Les mots sont comme des bêtes sauvages, évoluant dans un jardin étonnant.Au début de notre vie, ils s'ébattent en toute tranquillité dans des champs sémantiques inconnus, fascinants,comme des chevaux dans des prés de luzerne fraîche, et il nous faudra de nombreuses années pour nous les approprier. Il y a des mots légers et chatoyants comme des papillons, des mots étranges comme ces iguanes placides et pourtant inquiétants qui nous regardent sans nous voir, des mots tellement familiers qu'ils ronronnent comme de vieux chats à nos oreilles blasées.
Il y a des mots lourds, pesants comme des pachydermes, des mots subtils filant comme des phalènes, des mots fugaces comme des éphémères se brûlant à une flamme, des mots caressants comme des faons, des mots piquants comme des oursins.
Les plus beaux possèdent cette âpreté des fauves languissants, et ne se laissent pas dompter facilement.
Les dompteurs de mots se nomment les écrivains.
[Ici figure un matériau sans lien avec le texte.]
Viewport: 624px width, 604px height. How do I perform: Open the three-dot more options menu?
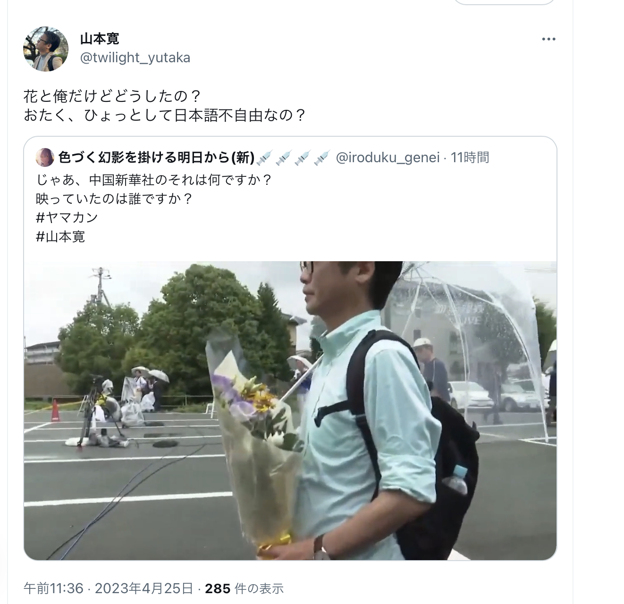[x=548, y=39]
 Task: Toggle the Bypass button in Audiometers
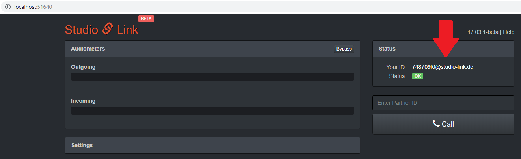pos(344,49)
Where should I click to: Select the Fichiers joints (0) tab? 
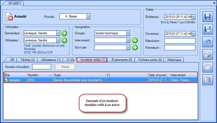click(x=150, y=60)
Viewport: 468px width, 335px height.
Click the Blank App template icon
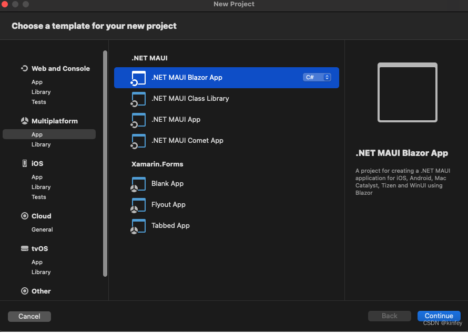138,184
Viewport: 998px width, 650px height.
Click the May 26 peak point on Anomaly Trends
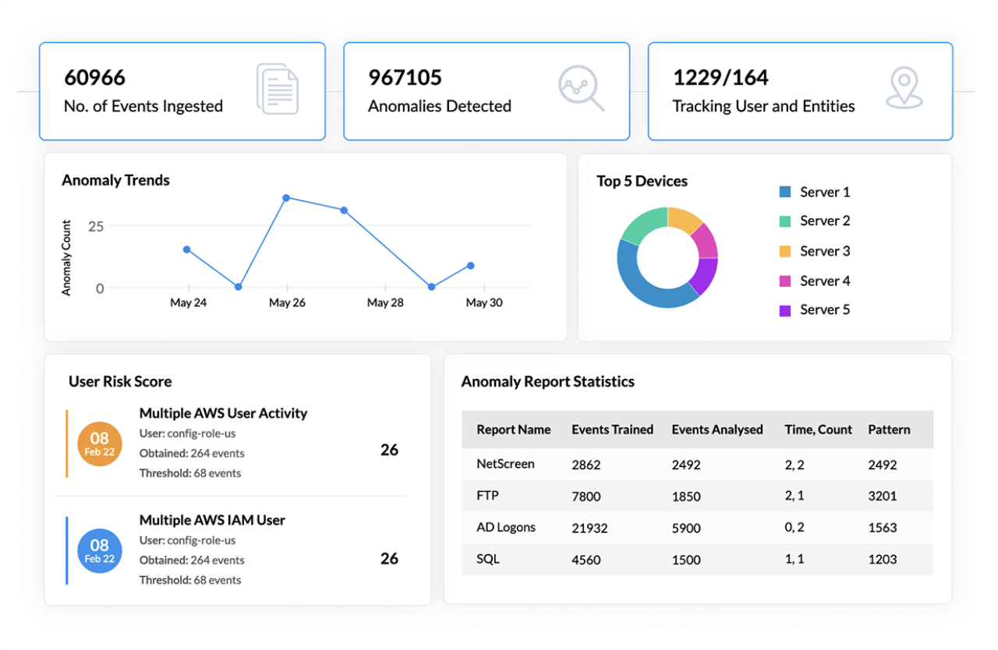pyautogui.click(x=287, y=198)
Ils attrapent au lasso des mots fous comme des bateaux ivres, des mots durs comme des nausées, des mots forts comme leur colère. Ils les assemblent avec un art consommé et édifient des chefs-d'œuvre de leur mariage subtil.
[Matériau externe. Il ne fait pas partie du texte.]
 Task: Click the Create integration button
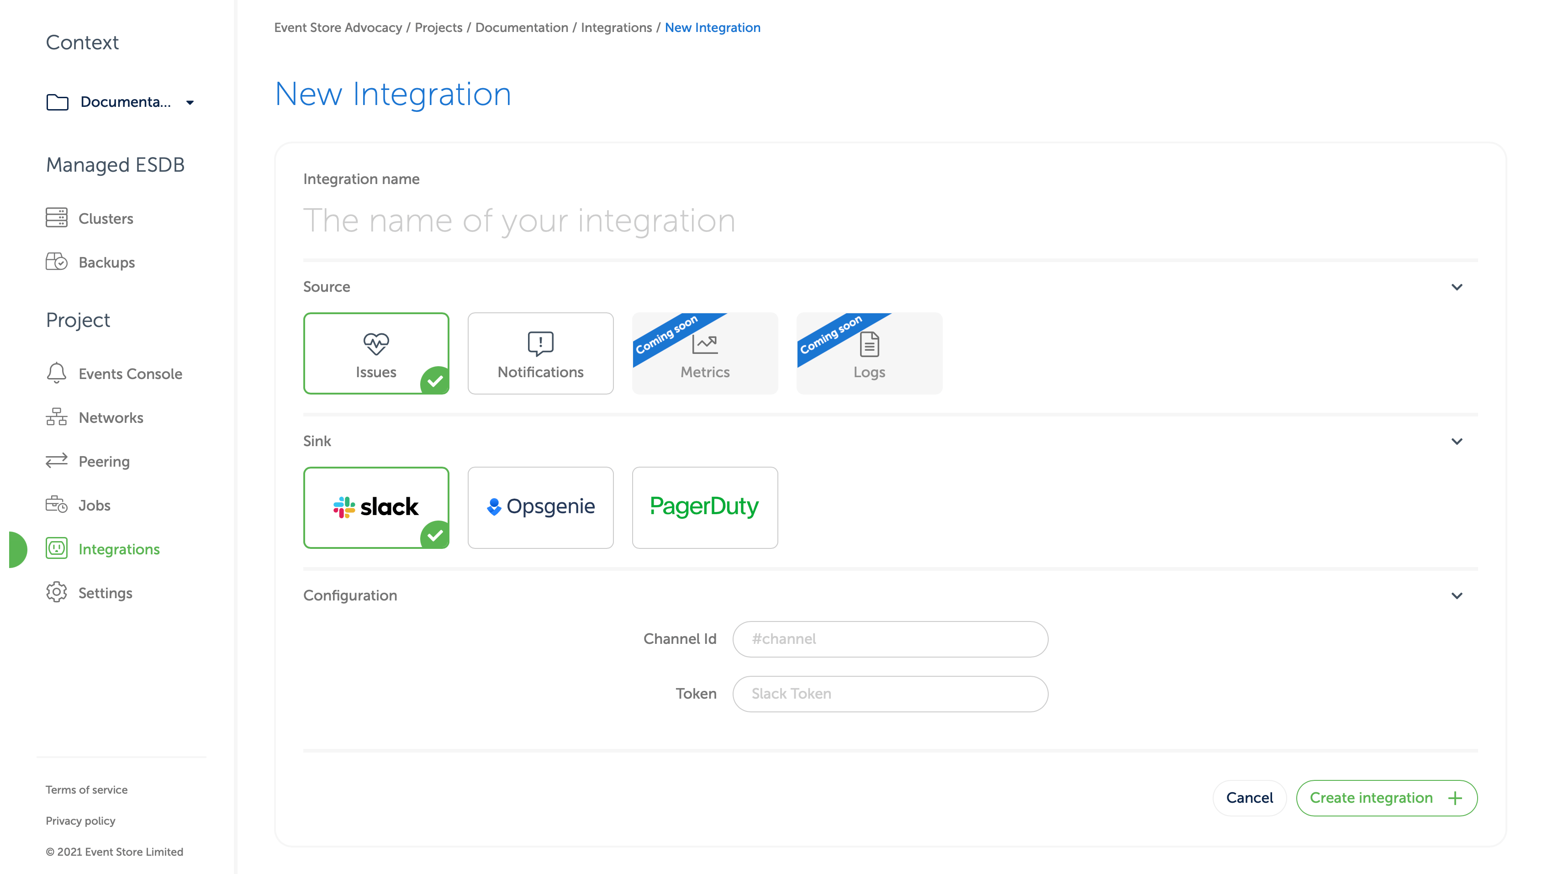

Certains vont dénicher les mots rares et les punaisent dans des boîtes sentant la naphtaline sur lesquelles ils écrivent "obsolètes", d'autres pêchent les mots nouveaux comme des organismes génétiquement modifiés, sur lesquels l'on jette des regards soupçonneux. Le dictionnaire est le bottin mondain des mots.
De jolis mots au charme ancien tombent en disgrâce, pendant que l'on fait des gorges chaudes de certains autres devenus subitement au goût du jour. On s'en gargarise, on les galvaude, on les prononce jusqu'au dégoût et puis on les jette.
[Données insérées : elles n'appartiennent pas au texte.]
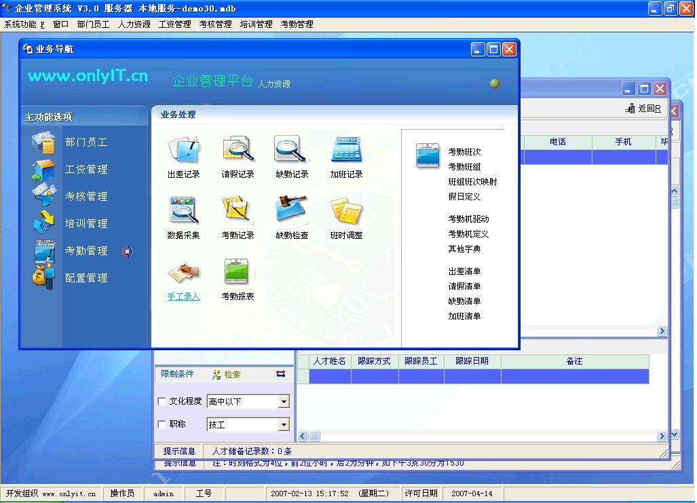
Task: Open the 加班记录 overtime calculator icon
Action: tap(346, 150)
Certains n'ont pas voix au chapitre, les gardiens du temple les refoulent sur le parvis des néologismes, des barbarismes, des idiotismes. Une cour des miracles hétéroclite et méchamment accoutrée, une assemblée de bêtes puantes et claudicantes.
Dans cette Tour de Babel, ce capharnaüm d'êtres délétères ou inoffensifs, on oublie parfois que les mots peuvent blesser, qu'un seul mot bien choisi ou prononcé sans y penser peut délivrer un poison violent capable de détruire une confiance en soi pour longtemps, parfois pour la vie. On a tous souffert d'un mot malheureux, ou d'une parole blessante. Certains mots prononcés tout au long de notre enfance nous ont indélébilement marqués, ou même détruit une part de nous.Heureusement, d'autres nous ont enrichis, aidés, et à jamais construits, qu'ils aient été prononcés par nos parents, nos maîtres où d'illustres inconnus rencontrés par hasard...
Oui, il faut apprendre aux enfants à aimer les mots, à jouer avec eux, à les apprivoiser, mais aussi à se méfier de leur pouvoir, et à laisser vautrés dans leur fange les mots indignes ou ignominieux.